After a bicycle accident in L.A., she went back to Florida for recuperation.  While recovering, she studied music and drama at a community college. While she was singing in a local restaurant, a disc jockey noticed her talent and introduced her to Elektra/Asylum Records.

In 1976, she released her first album, Shandi Sinnamon, on Asylum Records.

Around the same time in Los Angeles, California, Mike Chapman discovered her. In 1980, they released her second album Shandi from his Dreamland Records, with Chapman producing.

Shandi and Ronald Magness wrote and performed the song "He's a Dream" that was used in the 1983 film Flashdance, the soundtrack of which won the Grammy Award for Best Album of Original Score in 1984.

She has since written and performed songs for films and TV dramas, including "Tough Love" for the film The Karate Kid, "Living on the Edge" & "Double Trouble" for the film Making the Grade, "Fight to Survive" for the film Bloodsport, "Gotcha", title song for the film Gotcha!, "Seven Day Heaven" for Where the Boys Are '84, "Eyes of Fire" for The Little Drummer Girl, "Wild Roses"  for Echo Park and "Boy of My Dreams" for Tower of Terror, among many others.

TV compositions include: "Leave Yesterday Behind" for the TV drama Leave Yesterday Behind, "Slow Dance" for the movie Can You Feel Me Dancing and sang the theme song Charles in Charge for the 1984-1990 TV series.

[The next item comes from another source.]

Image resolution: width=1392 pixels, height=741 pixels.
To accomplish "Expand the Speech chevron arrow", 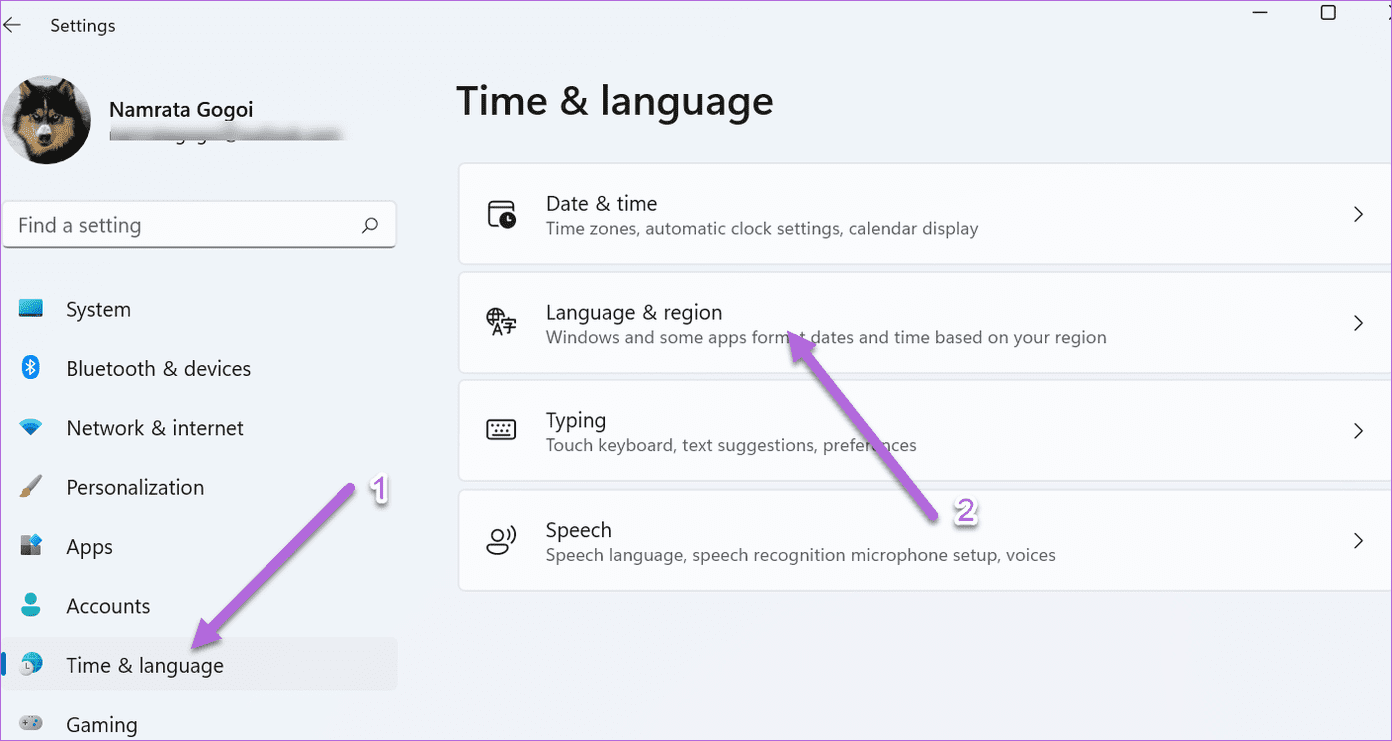I will pos(1358,541).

In 1985, her song "Making It" (composed by Richie Zito) became a local hit in Japan. She also sang the song "Only a Memory Away" as Sailor Mercury in the English adaptation of the Japanese series Sailor Moon (1995). (See also Sailor Moon soundtracks (USA))

She has worked as a background singer with Todd Rundgren, Bernadette Peters, Hoyt Axton and Johnny Hallyday.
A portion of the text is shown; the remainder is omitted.